Credit: Sanket Mishra from Pexels
No matter which questions we ask an
AI, the model will come up with an answer. To produce this
information—regardless of whether the answer is correct or not—the model uses
tokens. Tokens are words or parts of words that are converted into a string of
numbers that can be processed by the LLM.
This conversion, as well as other
computing processes, produce CO2 emissions. Many users,
however, are unaware of the substantial carbon footprint associated with these
technologies. Now, researchers in Germany measured and compared CO2 emissions of different, already trained, LLMs using a set of
standardized questions.
"The environmental impact of questioning trained LLMs is strongly determined by their reasoning
approach, with explicit reasoning processes significantly driving up energy consumption and carbon emissions," said first author Maximilian Dauner, a researcher at Hochschule
München University of Applied Sciences and first author of the Frontiers
in Communication study.
"We found that
reasoning-enabled models produced up to 50 times more CO2 emissions than concise response models."

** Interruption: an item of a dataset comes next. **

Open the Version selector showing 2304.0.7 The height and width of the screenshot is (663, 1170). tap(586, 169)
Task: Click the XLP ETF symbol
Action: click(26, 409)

'Thinking' AI causes most emissions
The researchers evaluated 14 LLMs
ranging from seven to 72 billion parameters on 1,000 benchmark questions across
diverse subjects. Parameters determine how LLMs learn and process information.
Reasoning models, on average,
created 543.5 "thinking" tokens per question, whereas concise models
required just 37.7 tokens per question. Thinking tokens are additional tokens
that reasoning LLMs generate before producing an answer.
A higher token footprint always
means higher CO2 emissions. It doesn't, however, necessarily mean
the resulting answers are more correct, as elaborate detail is not always
essential for correctness.
The most accurate model was the
reasoning-enabled Cogito model with 70 billion parameters, reaching 84.9%
accuracy. The model produced three times more CO2 emissions than similar-sized models that generated concise answers.
"Currently, we see a clear
accuracy-sustainability trade-off inherent in LLM technologies," said
Dauner. "None of the models that kept emissions below 500 grams of CO2 equivalent achieved higher than 80% accuracy on answering the 1,000
questions correctly." CO2 equivalent is the unit used
to measure the climate impact of various greenhouse gases.
Subject matter also resulted in
significantly different levels of CO2 emissions. Questions that required lengthy reasoning processes, for
example abstract algebra or philosophy, led to up to six times higher emissions
than more straightforward subjects, like high school history.
Practicing thoughtful use
The researchers said they hope
their work will cause people to make more informed decisions about their own AI
use. "Users can significantly reduce emissions by prompting AI to generate
concise answers or limiting the use of high-capacity models to tasks that
genuinely require that power," Dauner pointed out.
Choice of model, for instance, can
make a significant difference in CO2 emissions. For example, having DeepSeek R1 (70 billion parameters)
answer 600,000 questions would create CO2 emissions equal to a round-trip flight from London to New York.
Meanwhile, Qwen 2.5 (72 billion
parameters) can answer more than three times as many questions (about 1.9
million) with similar accuracy rates while generating the same emissions.
The researchers said that their
results may be impacted by the choice of hardware used in the study, an
emission factor that may vary regionally depending on local energy grid mixes,
and the examined models. These factors may limit the generalizability of the
results.
"If users know the exact CO2 cost of their AI-generated outputs, such as casually turning themselves into an action figure, they might be more selective and thoughtful about when and how they use these technologies," Dauner concludes.